Derandomisation is the process of taking a randomised algorithm and transform it into an equivalent deterministic one without increasing substantially its complexity. Is there a generic way to do this? We don’t know, and in fact, we have randomised algorithms that we don’t believe that can be directly transformed into deterministic ones (for example, the algorithm of verifying identity of multivariate polynomials). But we do have some techniques that work for many randomised algorithms. The simpler such technique is the method of conditional expectations. Other more sophisticated methods of derandomisation are based on reducing the number of required randomness and then try all possible choices.

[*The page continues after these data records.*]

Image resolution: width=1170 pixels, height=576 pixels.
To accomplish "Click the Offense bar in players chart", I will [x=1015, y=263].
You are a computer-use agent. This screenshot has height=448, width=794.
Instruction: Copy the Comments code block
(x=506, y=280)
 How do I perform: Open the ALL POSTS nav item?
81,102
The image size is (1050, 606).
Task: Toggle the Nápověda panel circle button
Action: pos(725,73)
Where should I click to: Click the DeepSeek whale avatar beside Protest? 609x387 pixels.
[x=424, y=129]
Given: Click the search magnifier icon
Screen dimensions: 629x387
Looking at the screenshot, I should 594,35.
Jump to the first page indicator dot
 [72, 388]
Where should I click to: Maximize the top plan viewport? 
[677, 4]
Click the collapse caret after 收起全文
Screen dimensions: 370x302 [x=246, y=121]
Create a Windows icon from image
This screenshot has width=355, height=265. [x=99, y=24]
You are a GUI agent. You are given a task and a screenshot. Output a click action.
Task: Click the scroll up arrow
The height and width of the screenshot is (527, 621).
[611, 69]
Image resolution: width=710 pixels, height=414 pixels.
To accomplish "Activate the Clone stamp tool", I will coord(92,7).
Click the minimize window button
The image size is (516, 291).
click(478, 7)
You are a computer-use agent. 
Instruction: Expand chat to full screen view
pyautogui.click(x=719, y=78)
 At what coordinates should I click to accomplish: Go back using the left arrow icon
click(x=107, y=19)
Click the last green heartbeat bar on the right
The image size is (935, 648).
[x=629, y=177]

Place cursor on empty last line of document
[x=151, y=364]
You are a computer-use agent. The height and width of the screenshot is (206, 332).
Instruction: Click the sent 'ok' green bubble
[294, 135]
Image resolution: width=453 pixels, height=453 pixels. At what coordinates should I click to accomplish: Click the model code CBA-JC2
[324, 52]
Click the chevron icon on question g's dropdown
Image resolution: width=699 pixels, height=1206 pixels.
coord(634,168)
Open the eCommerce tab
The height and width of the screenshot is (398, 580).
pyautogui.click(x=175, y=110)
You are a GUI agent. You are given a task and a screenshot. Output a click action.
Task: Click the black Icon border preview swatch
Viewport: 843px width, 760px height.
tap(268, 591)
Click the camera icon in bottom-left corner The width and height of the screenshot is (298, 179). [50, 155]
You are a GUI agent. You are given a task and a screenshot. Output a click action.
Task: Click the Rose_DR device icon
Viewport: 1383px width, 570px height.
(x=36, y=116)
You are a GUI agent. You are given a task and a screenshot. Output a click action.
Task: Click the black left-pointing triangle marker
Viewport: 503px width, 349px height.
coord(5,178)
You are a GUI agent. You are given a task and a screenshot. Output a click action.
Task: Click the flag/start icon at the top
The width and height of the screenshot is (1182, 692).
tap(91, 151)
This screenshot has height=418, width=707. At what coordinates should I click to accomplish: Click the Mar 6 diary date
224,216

Derandomisation using conditional expectations

To illustrate the idea of the method of conditional expectations, suppose that we have a randomised algorithm that randomly selects values for random variables $$X_1,\ldots,X_n$$ with the aim of maximising $$\E[f(X_1,\ldots,X_n)]$$. The method of conditional expectations fixes one-by-one the values $$X_1,\ldots,X_n$$ to $$X_1^{*},\ldots,X_n^{*}$$ so that $$f(X_1^{*},\ldots,X_n^{*}) \geq \E[f(X_1,\ldots,X_n)]$$. To do this, we compute

\begin{align*} X_n^{*}&=\argmax_x \E[f(X_1,\ldots,X_n)\, | \,X_n=x] \\ X_{n-1}^{*}&=\argmax_x \E[f(X_1,\ldots,X_n)\, | \, X_n=X_n^{*}, X_{n-1}=x] \\ X_{n-2}^{*}&=\argmax_x \E[f(X_1,\ldots,X_n)\, | \, X_n=X_n^{*}, X_{n-1}=X_{n-1}^{*}, X_{n-2}=x] \\ \vdots \\ X_1^{*}&=\argmax_x \E[f(X_1,\ldots,X_n)\, | \, X_n=X_n^{*}, \ldots, X_2=X_2^{*},X_1=x] \ \end{align*}

to obtain successively values $$X_n^{*},\ldots,X_1^{*}$$ for which $$f$$ takes a value at least as big as its expectation. If we can compute the above deterministically and efficiently, we obtain a deterministic algorithm that is as good as the randomised algorithm.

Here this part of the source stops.